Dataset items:
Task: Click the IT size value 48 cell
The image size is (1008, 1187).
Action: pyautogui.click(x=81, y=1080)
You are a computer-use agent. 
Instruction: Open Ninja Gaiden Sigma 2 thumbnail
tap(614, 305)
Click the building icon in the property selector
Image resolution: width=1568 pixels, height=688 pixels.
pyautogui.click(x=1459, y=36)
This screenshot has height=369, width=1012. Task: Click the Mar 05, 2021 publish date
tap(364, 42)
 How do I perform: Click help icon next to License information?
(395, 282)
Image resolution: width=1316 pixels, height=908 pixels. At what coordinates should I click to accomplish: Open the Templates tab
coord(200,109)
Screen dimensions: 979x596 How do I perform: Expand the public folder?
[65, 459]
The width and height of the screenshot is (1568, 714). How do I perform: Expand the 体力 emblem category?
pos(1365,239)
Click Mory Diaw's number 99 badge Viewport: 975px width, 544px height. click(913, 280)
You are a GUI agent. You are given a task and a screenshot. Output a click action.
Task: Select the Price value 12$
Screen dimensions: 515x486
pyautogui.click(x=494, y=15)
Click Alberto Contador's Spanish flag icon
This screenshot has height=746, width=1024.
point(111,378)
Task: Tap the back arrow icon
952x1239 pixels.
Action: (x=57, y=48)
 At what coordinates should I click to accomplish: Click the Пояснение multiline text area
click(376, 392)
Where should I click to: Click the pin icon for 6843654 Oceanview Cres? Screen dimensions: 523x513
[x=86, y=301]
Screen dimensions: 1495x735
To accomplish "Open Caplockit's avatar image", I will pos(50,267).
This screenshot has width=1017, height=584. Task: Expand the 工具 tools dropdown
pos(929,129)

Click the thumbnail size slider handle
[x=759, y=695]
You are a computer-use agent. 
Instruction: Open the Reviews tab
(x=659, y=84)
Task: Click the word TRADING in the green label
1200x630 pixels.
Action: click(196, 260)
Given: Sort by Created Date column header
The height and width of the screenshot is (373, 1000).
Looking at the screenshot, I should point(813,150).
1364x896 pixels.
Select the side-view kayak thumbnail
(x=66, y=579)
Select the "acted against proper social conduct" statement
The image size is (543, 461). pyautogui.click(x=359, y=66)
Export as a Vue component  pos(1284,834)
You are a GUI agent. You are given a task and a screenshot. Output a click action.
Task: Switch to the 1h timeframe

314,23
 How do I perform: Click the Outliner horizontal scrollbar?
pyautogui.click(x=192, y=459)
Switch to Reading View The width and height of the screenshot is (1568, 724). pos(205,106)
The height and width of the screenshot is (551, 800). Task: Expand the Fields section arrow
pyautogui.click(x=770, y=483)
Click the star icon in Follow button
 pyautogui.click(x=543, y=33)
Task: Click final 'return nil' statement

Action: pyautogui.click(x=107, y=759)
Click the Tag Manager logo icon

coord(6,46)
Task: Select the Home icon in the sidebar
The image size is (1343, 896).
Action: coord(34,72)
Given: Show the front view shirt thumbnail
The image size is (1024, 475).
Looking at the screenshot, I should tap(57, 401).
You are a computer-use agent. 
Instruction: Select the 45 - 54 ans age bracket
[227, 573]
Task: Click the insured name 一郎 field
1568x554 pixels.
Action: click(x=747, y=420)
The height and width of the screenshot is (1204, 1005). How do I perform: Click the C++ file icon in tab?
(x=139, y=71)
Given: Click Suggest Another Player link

STATED PROBLEM: Can you gather every line of the listing above that contains the string "icon"?

RESULT FOR THIS EXERCISE:
Click the building icon in the property selector
 How do I perform: Click help icon next to License information?
Click Alberto Contador's Spanish flag icon
Task: Tap the back arrow icon
Where should I click to: Click the pin icon for 6843654 Oceanview Cres? Screen dimensions: 523x513
Click the star icon in Follow button
Click the Tag Manager logo icon
Task: Select the Home icon in the sidebar
The height and width of the screenshot is (1204, 1005). How do I perform: Click the C++ file icon in tab?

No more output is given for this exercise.